He'd ask specific questions about how we'd come up with our answers for a specific town on the map. When it got to me, he asked about Ilium—and I thought he might. I had a much lower snowfall total for Ilium than anybody else in the class.
The professor reminded me that Ilium was at the eastern end of a long freshwater lake, and I agreed that it was, and the fetch of the wind would be the entire lake, but when it made landfall, the snow wouldn't start coming down right away; it would be a bit inland before it really started snowing. Maybe the very eastern edge of Ilium would get the beginnings of the storm.
I admitted that the major variable would be when ice started forming on the lake. It would naturally want to pile up on the eastern shore, which would have the effect of moving 'land' lakeward, and would increase the amount of snowfall, but I'd estimated that the ice cover would have to be a few kilometers into the lake before that had a significant effect on the snowfall.
He nodded and said that I had made a very reasonable conclusion with the information he had provided.
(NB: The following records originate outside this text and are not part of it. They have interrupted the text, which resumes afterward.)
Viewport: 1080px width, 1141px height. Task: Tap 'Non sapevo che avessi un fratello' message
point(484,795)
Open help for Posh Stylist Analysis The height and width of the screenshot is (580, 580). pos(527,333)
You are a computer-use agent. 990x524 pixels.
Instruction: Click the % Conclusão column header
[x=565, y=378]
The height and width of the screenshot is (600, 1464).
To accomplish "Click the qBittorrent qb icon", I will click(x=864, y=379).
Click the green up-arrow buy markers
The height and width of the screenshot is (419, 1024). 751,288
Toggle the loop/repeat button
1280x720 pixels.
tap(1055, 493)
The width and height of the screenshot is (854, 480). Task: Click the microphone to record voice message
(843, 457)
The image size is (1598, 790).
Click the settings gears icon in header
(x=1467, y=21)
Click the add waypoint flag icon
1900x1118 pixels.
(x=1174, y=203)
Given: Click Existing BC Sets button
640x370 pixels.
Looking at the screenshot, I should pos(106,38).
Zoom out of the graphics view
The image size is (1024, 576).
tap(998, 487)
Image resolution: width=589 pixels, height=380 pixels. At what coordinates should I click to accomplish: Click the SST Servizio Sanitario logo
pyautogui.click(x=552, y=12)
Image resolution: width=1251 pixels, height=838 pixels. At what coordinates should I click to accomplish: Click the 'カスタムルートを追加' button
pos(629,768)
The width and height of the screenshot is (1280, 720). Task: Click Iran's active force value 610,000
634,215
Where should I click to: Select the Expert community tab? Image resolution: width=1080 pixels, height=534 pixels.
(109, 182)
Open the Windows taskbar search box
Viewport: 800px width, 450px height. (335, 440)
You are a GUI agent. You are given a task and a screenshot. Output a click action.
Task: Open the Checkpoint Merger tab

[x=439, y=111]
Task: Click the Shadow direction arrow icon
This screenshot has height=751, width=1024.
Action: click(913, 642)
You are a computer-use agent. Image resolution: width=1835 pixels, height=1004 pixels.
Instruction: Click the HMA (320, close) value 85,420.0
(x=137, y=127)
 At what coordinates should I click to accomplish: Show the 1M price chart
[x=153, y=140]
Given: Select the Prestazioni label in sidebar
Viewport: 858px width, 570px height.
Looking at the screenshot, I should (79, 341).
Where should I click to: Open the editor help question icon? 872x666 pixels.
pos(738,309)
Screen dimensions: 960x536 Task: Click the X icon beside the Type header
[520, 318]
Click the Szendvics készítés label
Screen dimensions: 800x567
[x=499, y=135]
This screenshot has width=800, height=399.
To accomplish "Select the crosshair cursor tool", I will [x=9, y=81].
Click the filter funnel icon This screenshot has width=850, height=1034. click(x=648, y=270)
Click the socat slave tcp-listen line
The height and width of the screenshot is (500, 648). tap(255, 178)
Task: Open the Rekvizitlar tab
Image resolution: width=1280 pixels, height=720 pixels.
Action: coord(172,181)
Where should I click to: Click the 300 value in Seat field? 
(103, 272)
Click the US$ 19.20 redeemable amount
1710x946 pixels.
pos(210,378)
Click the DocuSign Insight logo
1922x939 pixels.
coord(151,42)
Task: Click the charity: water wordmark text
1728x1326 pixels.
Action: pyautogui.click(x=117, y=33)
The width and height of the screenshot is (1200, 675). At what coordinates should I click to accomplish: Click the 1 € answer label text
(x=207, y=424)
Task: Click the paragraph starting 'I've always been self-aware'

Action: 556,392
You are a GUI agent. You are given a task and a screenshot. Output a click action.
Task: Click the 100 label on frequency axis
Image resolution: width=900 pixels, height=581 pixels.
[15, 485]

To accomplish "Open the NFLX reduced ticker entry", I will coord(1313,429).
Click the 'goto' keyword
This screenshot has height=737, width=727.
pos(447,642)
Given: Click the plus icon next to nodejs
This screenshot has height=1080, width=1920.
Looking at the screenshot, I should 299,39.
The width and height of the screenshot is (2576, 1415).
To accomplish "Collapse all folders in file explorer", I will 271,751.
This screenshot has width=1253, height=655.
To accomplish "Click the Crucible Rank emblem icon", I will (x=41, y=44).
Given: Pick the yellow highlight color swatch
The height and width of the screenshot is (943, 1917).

When I sat back down and the professor's attention was on a different student, Crystal Dawn leaned over and whispered into my ear, asking me how I'd known that. I told her how important the water budget was, and how we worked with natural features rather than against them. I said that if she wanted, I could meet with her after class on Monday and show her how to calculate that if she wanted to.
The professor must have overheard us, because all of a sudden he called my name and then asked what we'd been talking about that was more important than the weather in Bayport, and so I told him what I'd told Crystal Dawn.
He got a thoughtful look on his face and then said that for an extra credit assignment, he was going to let anyone who wanted to come up with a plan for managing the weather in any one place on their map, and that I could help students and then grade the assignments.
I wasn't sure if he was praising me or punishing me, so I just said that I'd do it.
That was a lot of work I hadn't intended, and right before I was going to leave for the weekend, too. I had to make a lot of estimations—I figured that the easiest way to express it was how many millimeters of rain over how much of an area one pegasus could be expected to add or subtract. The numbers weren't exact, but they were close enough.
I didn't have time before philosophy to translate my scribbled notes into something readable, so I decided that I would write the professor a computer letter later, and he could just send copies to all the students.
Sartre said that humans had no purpose before they were born, and the teacher likened it to a paper cutter, which had no specific purpose. I didn't think that was a good example: a paper cutter is meant to cut paper. Maybe that's not what it gets used for; maybe the person who buys the paper cutter never cuts a single sheet of paper with it, but that doesn't change the purpose of the thing. A craftsperson would make a paper cutter for cutting paper, even if they haven't got control of how it gets used once they sell it.
But I did agree that we ponies weren't pre-destined to be anything; we had to go out and find our special talents before we got our cutie marks. If we'd been pre-destined to be what we were, we would have been born with cutie marks. That much was obvious to me.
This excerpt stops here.